Simplesmente editar leis prevendo melhorias para o sistema penitenciário não adianta, vez que as regras já existentes sobre os direitos dos presos resguardam todos os direitos básicos e, se cumpridas, fariam mais efeitos que projetos como o lançado em novembro do ano passado, o Programa Nacional de Apoio ao Sistema Prisional, que promete criar 42 mil novas vagas em presídios até 2014. A iniciativa tem duas metas principais: zerar o déficit de vagas para o sexo feminino e reduzir o número de presos em delegacias de polícia, transferindo-os para cadeias públicas. Também foi anunciada, na ocasião, uma série de novas normas que têm o objetivo de melhorar a gestão do sistema prisional.

Figura 3 – Sistema carcerário em números

Fonte: http://www.brasildefato.com.br/node/12147.

Ao invés de criar novas vagas, seria mais eficaz seguir o exemplo de países como os Estados Unidos e melhorar os presídios e delegacias já existentes, nos quais muitas vezes falta até alimentação para os internos. Assim como mais

importante seria atacar as causas do problema, através de programas sociais de base, que realmente produzissem efeito na redução dos índices de criminalidade.

Ademais, faz-se necessário, sobretudo, buscar alternativas viáveis a prisão, para que se possa quebrar a espiral do labelling aproach, segundo a qual os indivíduos provenientes de uma mesma classe social lotam cada vez mais os presídios e, sem outras oportunidades de vida, saem dispostos a cometer delitos cada vez mais graves para tentar a inclusão no sistema capitalista discriminatório que impera hoje em nosso país.

Além da precária situação dos presídios brasileiros exposta acima, analisando os dados carcerários além dos números, percebe-se que o mesmo reproduz o mecanismo de exclusão social que impera em nosso país. Desse modo, são as camadas mais baixas da pirâmide social que se amontoam em nosso precário sistema penitenciário, fazendo com que o sistema de justiça seja na verdade um sistema de injustiça e desigualdade social.

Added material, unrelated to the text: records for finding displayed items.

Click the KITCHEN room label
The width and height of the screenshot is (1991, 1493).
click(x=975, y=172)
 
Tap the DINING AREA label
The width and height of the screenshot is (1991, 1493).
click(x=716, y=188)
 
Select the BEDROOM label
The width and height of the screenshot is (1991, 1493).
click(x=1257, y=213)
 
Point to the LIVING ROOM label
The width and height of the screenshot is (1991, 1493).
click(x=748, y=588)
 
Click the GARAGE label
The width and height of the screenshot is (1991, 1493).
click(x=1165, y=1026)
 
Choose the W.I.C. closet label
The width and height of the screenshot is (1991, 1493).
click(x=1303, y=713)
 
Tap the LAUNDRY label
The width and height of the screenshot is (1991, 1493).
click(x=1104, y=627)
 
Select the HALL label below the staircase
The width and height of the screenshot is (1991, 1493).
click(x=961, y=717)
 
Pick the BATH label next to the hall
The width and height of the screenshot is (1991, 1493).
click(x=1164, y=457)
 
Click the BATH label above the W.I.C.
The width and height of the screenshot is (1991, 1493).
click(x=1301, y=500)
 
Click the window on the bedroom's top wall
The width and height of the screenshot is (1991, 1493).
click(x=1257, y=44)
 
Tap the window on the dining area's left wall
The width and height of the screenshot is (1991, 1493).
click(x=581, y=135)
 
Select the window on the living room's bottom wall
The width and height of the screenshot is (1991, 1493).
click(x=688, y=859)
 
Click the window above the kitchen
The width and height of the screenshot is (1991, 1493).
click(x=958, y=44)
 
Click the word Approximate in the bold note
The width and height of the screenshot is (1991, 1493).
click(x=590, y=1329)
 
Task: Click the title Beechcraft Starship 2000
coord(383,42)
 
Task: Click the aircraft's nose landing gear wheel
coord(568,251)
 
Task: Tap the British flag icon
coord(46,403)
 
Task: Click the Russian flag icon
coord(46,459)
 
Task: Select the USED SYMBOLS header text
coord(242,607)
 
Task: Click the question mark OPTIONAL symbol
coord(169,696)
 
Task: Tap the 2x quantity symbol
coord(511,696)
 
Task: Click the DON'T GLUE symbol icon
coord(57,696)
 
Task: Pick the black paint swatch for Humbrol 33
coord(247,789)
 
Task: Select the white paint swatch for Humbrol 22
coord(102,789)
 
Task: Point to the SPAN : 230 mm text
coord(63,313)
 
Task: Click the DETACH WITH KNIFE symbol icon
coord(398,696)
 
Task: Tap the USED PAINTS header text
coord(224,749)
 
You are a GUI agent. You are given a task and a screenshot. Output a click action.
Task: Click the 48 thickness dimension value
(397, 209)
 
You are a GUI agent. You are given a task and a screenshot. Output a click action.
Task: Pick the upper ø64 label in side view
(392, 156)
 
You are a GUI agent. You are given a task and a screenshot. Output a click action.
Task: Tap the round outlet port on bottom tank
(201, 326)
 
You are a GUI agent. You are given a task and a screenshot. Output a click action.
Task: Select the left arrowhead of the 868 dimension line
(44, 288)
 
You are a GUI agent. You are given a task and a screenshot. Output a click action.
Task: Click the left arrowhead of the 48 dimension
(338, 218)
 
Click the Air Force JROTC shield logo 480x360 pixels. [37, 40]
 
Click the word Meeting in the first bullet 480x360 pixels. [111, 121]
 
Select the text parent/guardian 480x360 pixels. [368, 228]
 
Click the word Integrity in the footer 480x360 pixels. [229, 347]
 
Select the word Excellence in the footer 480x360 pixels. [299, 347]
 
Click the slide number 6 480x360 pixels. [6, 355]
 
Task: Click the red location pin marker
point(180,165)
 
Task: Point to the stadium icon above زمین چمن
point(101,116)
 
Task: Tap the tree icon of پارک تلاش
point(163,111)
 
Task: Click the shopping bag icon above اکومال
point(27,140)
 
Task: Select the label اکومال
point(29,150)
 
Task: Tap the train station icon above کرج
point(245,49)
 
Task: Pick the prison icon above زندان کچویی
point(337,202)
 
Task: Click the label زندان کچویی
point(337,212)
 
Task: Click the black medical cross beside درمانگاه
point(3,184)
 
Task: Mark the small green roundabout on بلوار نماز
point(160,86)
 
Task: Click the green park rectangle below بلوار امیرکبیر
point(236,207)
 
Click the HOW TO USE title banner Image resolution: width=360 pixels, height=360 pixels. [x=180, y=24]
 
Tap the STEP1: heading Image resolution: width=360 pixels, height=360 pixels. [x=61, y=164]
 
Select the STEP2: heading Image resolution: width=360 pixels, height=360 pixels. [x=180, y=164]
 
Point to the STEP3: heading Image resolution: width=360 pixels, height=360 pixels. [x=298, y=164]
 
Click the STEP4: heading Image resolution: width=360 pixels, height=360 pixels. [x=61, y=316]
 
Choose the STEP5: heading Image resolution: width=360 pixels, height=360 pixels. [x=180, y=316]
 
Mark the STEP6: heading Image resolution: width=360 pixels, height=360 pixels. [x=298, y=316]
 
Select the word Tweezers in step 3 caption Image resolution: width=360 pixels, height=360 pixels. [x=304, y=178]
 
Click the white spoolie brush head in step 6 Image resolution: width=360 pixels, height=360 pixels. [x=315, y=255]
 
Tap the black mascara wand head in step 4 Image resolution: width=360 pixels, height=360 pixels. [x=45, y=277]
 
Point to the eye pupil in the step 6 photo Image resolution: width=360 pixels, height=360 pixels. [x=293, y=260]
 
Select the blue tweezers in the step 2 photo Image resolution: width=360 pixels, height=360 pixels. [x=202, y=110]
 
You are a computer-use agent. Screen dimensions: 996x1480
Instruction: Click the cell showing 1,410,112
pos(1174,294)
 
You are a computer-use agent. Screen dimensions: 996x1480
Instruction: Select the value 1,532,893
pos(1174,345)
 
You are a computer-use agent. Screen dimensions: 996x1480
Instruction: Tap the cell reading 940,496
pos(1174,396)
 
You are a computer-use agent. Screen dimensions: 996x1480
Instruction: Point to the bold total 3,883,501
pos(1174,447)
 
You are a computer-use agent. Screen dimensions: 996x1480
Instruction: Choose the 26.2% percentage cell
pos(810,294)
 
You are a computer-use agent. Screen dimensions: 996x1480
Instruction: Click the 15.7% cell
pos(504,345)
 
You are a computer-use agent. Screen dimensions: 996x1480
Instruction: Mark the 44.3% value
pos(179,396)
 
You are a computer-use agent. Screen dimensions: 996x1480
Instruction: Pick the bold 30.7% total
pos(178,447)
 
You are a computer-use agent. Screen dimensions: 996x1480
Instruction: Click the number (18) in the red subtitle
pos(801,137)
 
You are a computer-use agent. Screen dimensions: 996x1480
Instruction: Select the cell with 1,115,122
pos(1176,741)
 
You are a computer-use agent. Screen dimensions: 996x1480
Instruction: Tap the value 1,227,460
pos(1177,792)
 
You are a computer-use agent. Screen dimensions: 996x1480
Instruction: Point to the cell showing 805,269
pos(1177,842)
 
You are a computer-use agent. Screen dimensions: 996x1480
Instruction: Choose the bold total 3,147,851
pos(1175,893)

Com efeito, em sua obra, Adorno (1995) destaca de forma clara, além da grande disparidade numérica entre processos penais envolvendo réus negros e brancos, sendo aqueles em número muito superior, um maior rigor nas penas aplicadas aos réus negros, e uma maior dificuldade no acesso destes aos direitos básicos dentro do processo penal. Verifica-se, pois, na prática, uma dupla discriminação dos negros e pardos, pois além do fato da população negra e pobre ser o principal alvo do processo penal, existe também, como exposto anteriormente (Fig. 3), uma perseguição aos mesmos dentro do próprio sistema penal.

Importante aduzir que, para agravar ainda mais a caótica situação do sistema penitenciário brasileiro, os meios de comunicação vêm praticando um grande desserviço à sociedade brasileira no que pertine ao respeito ao princípio da dignidade da pessoa humana. Existem atualmente inúmeros programas dedicados exclusivamente ao tema criminalidade. Tais programas se arvoram a autoridade para emitir opiniões sobre a criminalidade de forma sensacionalista e sem qualquer compromisso com a realidade dos fatos, sendo que estas opiniões possuem grande penetração e aceitação nas esferas sociais e incutem nos cidadãos ideias equivocadas sobre o tema direitos humanos.

Como consequência, a população, atemorizada com as notícias sensacionalistas acerca da prática de crimes, desenvolve um repúdio ao respeito dos direitos básicos dos presos, incentivando, e até exigindo, a prática estatal de

ignorar o princípio da dignidade da pessoa humana nos estabelecimentos penais brasileiros. Nesse contexto, mínguam cada vez mais os investimentos governamentais para melhorar a estrutura do sistema penitenciário como um todo, pois tais iniciativas se tornaram malvistas pela sociedade e não atendem aos objetivos “eleitoreiros” dos nossos agentes políticos. Todavia, é importante que se diga que existe grande parcela de culpa do Poder Judiciário nesta interferência indevida da mídia, ao ser tolerante com inverdades e notícias sensacionalistas a pretexto de permitir a liberdade de expressão e evitar a censura.